I still write down a fair amount of definitions, but not at a “sentence breakdown” level of defining most every word. Well… unless it’s a hard sentence, which still happens fairly often .
That’s just what worked for me. I’m sure others have different methods. Everybody has to find what works for them. Just keep asking questions and reading replies in the book club and you’ll find that eventually you’re asking a lot less questions.
Tagagi-san was my first manga! I can confirm it gets a lot easier, even if it takes a few books to notice a big difference.

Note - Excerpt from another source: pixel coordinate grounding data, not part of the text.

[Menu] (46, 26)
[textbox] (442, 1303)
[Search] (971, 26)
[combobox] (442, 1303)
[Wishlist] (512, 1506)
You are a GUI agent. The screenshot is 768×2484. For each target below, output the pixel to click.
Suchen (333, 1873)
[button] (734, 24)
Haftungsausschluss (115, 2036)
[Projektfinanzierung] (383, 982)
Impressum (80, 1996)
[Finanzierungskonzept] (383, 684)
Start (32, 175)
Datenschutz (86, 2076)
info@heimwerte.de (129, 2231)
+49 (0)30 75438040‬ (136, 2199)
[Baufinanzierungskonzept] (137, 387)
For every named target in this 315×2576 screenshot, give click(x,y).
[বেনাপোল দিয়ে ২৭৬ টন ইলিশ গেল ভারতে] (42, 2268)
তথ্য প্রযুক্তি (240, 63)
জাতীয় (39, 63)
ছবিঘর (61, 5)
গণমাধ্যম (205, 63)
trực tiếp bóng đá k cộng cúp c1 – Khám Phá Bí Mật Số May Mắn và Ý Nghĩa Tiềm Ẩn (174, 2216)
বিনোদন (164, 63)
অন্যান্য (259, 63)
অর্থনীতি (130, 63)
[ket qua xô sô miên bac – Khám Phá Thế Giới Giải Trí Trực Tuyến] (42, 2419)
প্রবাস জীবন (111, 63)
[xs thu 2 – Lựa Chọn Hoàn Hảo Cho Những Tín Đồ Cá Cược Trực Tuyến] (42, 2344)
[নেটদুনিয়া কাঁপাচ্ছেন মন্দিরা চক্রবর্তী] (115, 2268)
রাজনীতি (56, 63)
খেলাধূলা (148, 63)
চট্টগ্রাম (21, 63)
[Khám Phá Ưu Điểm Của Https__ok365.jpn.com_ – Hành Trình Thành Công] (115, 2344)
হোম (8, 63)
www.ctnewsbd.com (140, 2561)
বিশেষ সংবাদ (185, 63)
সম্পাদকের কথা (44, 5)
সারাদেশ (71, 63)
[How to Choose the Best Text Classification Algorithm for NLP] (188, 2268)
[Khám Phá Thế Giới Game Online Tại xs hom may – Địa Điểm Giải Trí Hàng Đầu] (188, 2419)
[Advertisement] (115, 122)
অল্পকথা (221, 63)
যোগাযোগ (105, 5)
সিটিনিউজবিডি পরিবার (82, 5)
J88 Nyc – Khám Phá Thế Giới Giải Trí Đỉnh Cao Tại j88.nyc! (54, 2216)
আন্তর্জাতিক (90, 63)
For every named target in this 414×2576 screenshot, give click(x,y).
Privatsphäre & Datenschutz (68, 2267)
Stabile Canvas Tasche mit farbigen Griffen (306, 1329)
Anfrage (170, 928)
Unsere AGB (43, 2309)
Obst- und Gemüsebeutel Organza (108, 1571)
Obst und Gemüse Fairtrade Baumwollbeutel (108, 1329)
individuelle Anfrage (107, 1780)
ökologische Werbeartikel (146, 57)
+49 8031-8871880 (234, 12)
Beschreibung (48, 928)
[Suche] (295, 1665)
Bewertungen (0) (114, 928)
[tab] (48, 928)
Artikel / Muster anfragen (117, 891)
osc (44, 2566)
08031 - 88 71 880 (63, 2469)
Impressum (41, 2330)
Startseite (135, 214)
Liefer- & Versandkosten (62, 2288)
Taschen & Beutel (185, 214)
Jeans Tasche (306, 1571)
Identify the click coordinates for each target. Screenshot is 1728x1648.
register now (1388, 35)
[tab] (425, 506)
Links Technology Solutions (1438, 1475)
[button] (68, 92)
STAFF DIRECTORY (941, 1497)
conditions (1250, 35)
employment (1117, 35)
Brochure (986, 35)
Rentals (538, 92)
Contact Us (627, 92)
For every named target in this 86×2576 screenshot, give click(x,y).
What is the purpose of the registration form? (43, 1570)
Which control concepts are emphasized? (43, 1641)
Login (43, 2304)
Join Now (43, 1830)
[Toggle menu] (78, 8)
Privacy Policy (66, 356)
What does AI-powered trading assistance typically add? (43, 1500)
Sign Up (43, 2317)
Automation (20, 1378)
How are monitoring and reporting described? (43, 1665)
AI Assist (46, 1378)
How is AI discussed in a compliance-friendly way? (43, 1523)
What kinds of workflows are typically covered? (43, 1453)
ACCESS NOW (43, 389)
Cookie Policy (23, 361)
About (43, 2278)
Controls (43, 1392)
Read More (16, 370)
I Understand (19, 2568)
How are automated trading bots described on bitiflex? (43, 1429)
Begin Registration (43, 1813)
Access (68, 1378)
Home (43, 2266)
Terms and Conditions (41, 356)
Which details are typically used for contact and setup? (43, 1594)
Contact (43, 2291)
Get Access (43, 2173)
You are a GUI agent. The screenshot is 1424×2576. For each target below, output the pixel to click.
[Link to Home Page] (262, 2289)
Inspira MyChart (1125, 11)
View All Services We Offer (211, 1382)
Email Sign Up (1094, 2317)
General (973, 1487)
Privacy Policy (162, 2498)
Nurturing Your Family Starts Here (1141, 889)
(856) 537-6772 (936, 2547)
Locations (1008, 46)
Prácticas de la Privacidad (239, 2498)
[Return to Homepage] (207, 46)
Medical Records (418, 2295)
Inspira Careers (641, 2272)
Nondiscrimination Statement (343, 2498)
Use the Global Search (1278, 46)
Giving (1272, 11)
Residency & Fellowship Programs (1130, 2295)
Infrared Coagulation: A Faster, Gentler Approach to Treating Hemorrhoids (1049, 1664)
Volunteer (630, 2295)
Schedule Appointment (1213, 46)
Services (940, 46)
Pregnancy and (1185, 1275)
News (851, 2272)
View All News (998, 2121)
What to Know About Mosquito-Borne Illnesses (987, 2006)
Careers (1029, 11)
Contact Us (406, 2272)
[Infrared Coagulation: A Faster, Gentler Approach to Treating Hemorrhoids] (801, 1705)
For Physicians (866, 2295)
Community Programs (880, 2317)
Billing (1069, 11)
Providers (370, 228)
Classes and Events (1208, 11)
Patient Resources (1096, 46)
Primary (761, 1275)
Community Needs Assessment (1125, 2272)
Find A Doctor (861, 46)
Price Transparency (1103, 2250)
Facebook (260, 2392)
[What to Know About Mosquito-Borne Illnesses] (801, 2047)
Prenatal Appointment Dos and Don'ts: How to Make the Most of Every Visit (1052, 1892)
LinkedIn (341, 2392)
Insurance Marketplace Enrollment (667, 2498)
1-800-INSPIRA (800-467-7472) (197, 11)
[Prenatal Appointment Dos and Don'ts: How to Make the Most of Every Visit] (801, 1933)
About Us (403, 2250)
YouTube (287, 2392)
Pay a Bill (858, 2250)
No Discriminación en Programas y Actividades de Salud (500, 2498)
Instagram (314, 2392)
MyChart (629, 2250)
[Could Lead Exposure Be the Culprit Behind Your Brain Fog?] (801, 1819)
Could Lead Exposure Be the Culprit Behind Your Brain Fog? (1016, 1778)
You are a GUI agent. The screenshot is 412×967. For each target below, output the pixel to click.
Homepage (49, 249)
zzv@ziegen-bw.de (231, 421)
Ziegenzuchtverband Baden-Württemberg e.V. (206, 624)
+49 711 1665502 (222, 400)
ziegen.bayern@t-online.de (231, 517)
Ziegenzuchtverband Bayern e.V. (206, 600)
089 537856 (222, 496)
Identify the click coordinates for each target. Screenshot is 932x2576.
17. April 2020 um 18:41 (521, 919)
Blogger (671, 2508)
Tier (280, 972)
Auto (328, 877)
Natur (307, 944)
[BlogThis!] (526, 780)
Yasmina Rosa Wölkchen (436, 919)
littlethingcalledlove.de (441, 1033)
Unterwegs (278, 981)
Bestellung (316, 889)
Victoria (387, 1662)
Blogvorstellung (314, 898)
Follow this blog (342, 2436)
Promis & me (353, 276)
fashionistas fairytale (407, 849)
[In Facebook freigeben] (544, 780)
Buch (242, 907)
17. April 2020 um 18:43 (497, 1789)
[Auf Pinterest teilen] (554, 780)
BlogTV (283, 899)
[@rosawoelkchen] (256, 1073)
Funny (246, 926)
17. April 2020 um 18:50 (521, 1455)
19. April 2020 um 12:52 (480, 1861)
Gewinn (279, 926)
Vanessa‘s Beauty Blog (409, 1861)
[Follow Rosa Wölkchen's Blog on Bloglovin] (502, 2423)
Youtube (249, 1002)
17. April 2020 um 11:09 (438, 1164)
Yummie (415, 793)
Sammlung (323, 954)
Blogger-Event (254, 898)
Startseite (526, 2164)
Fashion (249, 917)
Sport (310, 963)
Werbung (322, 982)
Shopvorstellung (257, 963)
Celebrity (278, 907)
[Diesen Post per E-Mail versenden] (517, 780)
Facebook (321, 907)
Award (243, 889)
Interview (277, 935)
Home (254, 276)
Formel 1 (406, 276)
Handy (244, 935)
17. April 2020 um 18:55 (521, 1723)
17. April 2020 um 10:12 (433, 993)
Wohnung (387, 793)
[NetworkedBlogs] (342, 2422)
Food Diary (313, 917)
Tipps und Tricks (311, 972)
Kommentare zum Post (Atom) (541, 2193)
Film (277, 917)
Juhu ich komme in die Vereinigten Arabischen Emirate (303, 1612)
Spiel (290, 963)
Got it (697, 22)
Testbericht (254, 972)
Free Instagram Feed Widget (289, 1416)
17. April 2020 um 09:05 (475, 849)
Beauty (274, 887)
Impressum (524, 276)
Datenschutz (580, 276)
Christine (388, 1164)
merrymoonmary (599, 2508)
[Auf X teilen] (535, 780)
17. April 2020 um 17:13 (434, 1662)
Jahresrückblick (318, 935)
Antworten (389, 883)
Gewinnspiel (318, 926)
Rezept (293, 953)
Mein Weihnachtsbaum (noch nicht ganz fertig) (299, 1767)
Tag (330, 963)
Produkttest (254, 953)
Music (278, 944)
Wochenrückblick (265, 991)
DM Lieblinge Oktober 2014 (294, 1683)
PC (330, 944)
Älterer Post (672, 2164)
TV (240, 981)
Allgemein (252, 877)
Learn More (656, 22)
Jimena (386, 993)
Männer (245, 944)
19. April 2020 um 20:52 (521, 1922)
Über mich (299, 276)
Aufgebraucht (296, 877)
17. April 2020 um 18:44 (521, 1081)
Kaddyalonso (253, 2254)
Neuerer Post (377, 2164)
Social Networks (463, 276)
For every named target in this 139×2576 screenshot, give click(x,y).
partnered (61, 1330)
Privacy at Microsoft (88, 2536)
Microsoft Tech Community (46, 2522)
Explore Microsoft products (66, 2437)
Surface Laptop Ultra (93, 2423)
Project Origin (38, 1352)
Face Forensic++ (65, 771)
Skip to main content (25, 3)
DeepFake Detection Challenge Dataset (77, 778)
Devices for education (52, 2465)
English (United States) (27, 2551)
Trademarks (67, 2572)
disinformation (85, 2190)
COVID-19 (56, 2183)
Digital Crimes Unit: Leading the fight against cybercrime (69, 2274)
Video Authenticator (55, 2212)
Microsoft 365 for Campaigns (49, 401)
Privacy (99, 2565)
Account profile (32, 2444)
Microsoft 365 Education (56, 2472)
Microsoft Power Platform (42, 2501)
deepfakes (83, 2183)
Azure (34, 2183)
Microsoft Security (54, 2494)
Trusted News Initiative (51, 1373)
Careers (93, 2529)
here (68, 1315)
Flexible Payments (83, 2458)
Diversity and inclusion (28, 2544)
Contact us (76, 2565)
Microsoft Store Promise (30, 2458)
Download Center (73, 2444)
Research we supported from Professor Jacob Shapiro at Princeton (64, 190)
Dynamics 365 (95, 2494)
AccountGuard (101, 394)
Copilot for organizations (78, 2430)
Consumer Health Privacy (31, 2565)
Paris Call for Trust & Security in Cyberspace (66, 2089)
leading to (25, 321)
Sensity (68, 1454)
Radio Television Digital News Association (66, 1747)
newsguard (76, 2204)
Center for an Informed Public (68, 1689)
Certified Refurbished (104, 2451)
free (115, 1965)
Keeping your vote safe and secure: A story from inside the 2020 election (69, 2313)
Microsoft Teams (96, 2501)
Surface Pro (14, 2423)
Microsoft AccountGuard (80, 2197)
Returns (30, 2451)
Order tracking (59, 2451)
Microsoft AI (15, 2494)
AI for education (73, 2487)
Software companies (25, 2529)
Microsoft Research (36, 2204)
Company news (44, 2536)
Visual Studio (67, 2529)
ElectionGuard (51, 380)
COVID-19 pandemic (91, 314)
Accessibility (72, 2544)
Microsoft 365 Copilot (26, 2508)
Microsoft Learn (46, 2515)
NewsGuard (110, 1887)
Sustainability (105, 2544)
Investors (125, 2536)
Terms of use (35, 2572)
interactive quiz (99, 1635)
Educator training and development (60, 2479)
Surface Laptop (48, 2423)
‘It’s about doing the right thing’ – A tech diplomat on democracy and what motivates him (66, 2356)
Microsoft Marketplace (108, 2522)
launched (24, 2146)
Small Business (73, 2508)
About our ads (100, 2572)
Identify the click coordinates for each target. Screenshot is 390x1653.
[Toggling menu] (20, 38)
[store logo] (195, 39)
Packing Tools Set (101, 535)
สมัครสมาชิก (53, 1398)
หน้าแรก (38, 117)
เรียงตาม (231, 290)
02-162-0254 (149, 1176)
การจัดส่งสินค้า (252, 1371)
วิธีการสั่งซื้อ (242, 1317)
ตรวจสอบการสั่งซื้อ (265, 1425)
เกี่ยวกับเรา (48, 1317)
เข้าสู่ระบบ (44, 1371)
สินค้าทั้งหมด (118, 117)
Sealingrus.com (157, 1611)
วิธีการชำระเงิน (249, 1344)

I struggle with this too. Sometimes I’ll translate a sentence but not really think the meaning makes sense in a story, then go through the forums to find out that I had the meaning right but wasn’t confident enough to think it actually makes sense in the story. I can’t remember any particular examples now, but this for sure happens when characters make jokes.
Something that I’ve been trying to keep in mind lately: even if this whole manga were in English, I wouldn’t quite understand all the nuance. Who is speaking in that bubble? What exactly does that person mean? Maybe it’s clarified later, maybe it just went over my head, or maybe it’s just unclear. Of course that happens a lot more when reading in Japanese, but I know it will get better over time!
I don’t really have a solid grasp on many sentence ending particles and filler words myself. I think you’re right that it can help with determining a character’s intent. Like the difference between よ and ね (linking to a Tofugu article because I’m probably oversimplifying a lot): either assuming the listener doesn’t or does already know what you mean can have a lot of impact on how forceful something sounds, depending on the situation. Speech styles can help distinguish characters too, which somebody talked about earlier in this thread.